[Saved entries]
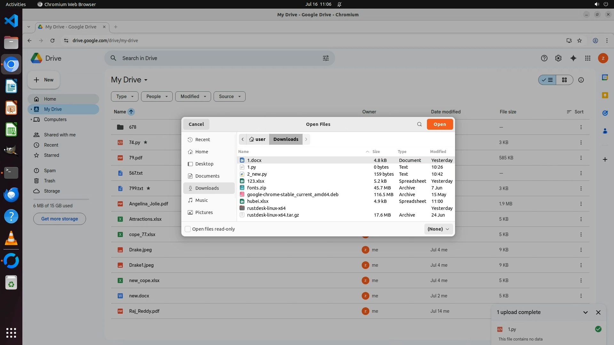Click the Drive help question mark icon
Image resolution: width=614 pixels, height=345 pixels.
point(544,58)
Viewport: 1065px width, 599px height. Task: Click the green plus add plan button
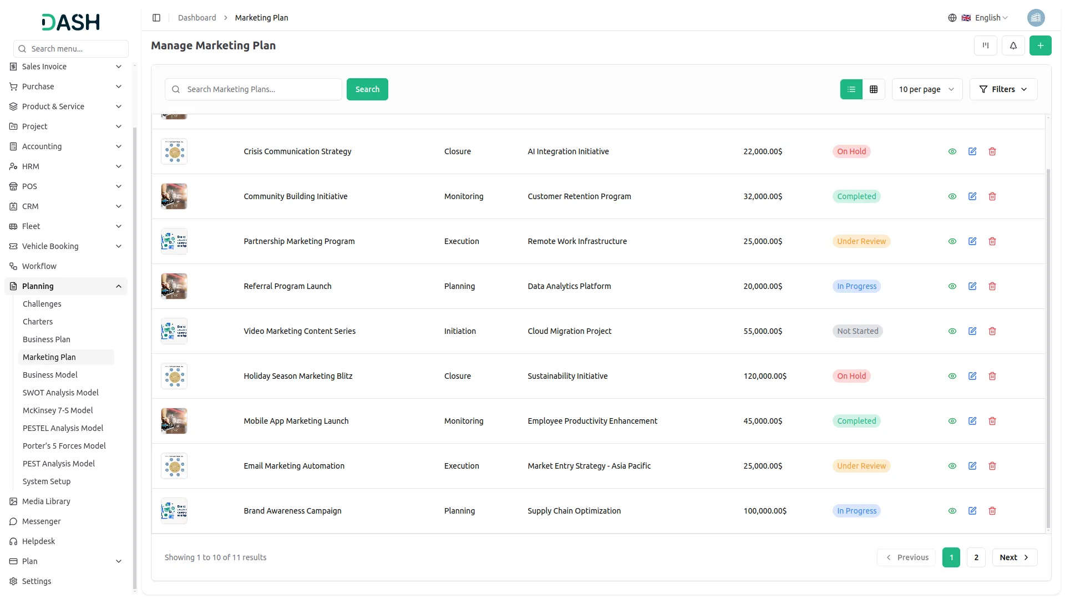pyautogui.click(x=1040, y=45)
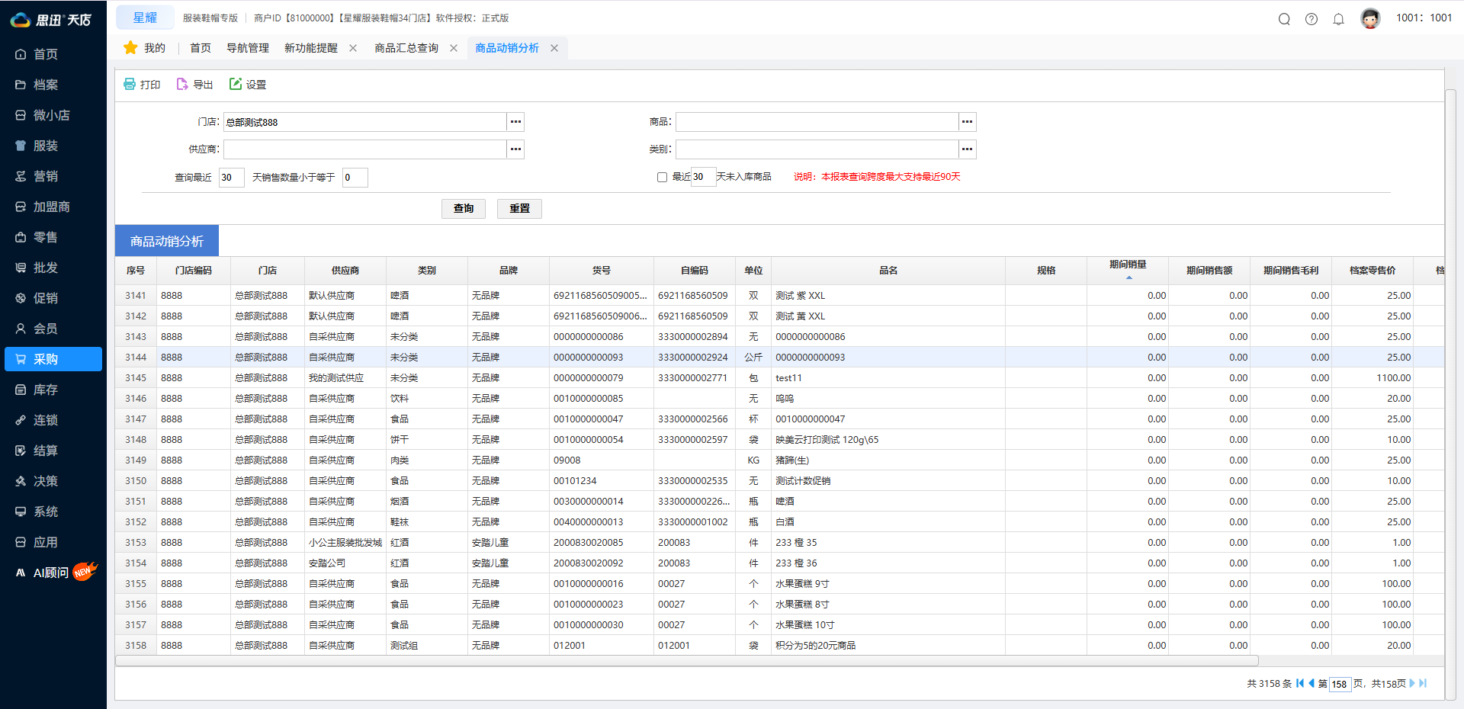
Task: Open the 类别 selector ellipsis button
Action: pos(967,149)
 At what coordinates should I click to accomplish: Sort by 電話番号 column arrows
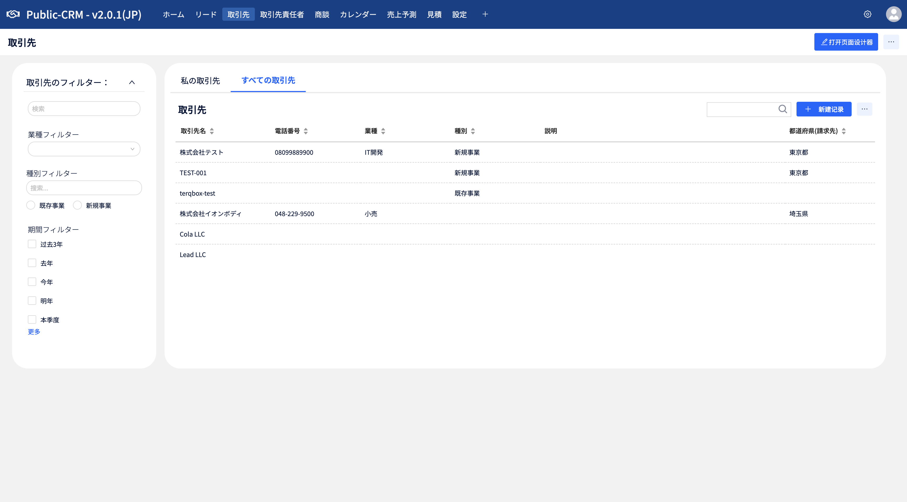[306, 131]
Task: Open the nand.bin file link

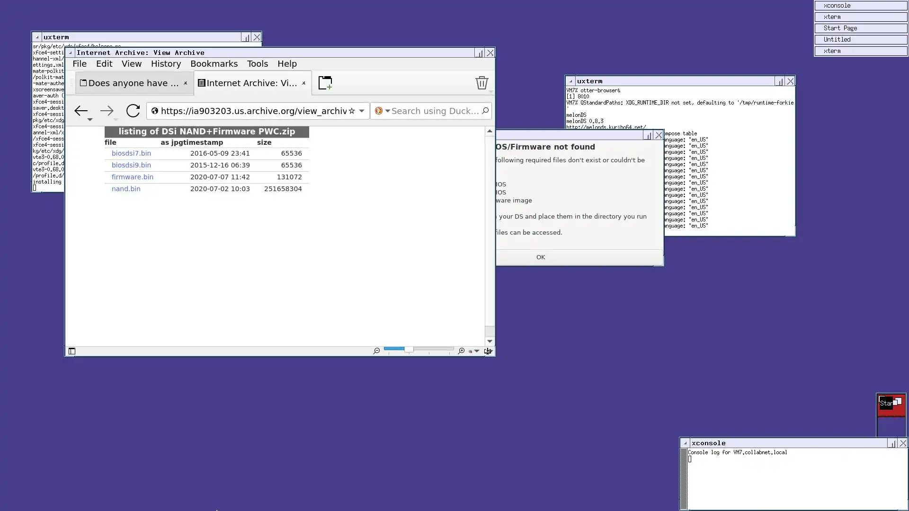Action: 126,189
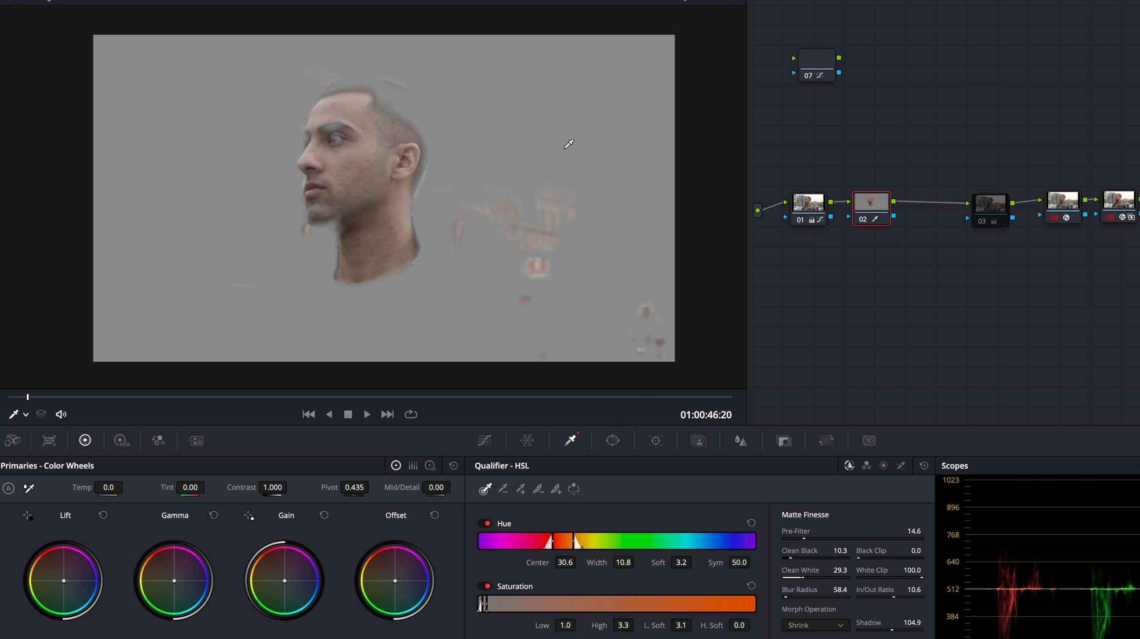Select the picker subtract eyedropper tool

tap(503, 489)
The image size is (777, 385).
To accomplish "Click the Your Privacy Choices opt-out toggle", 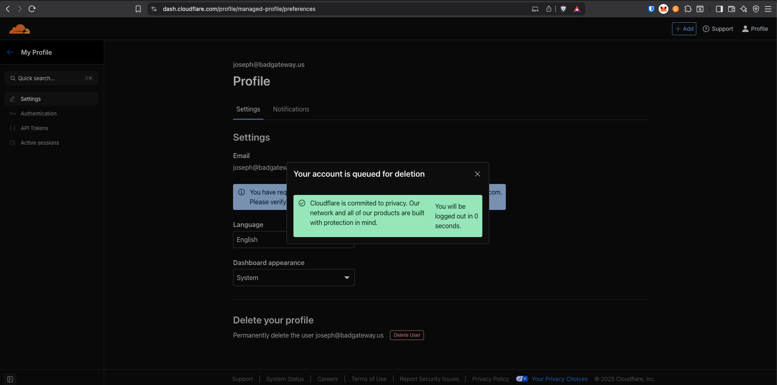I will [x=522, y=378].
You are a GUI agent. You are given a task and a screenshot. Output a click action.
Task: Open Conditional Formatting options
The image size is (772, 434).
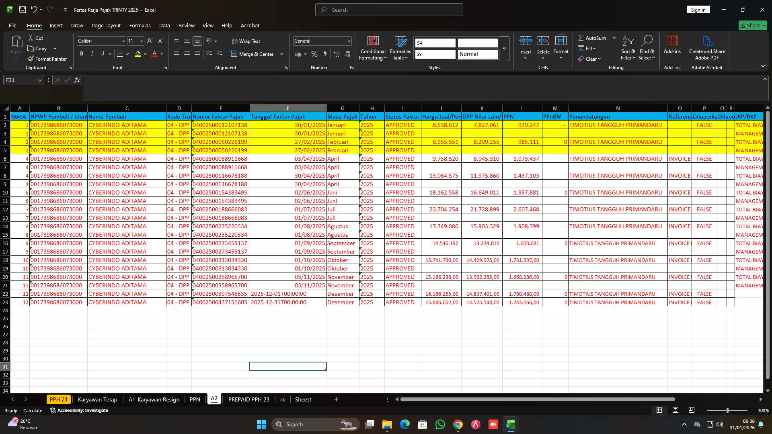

## ASSIGNMENT
Each line from the one containing "You are a GUI" through the last line above should be retyped exactly, and no other line. Any picture is to be left out.

## FINISHED TASK
You are a GUI agent. You are given a task and a screenshot. Output a click action.
Task: Open Conditional Formatting options
The image size is (772, 434).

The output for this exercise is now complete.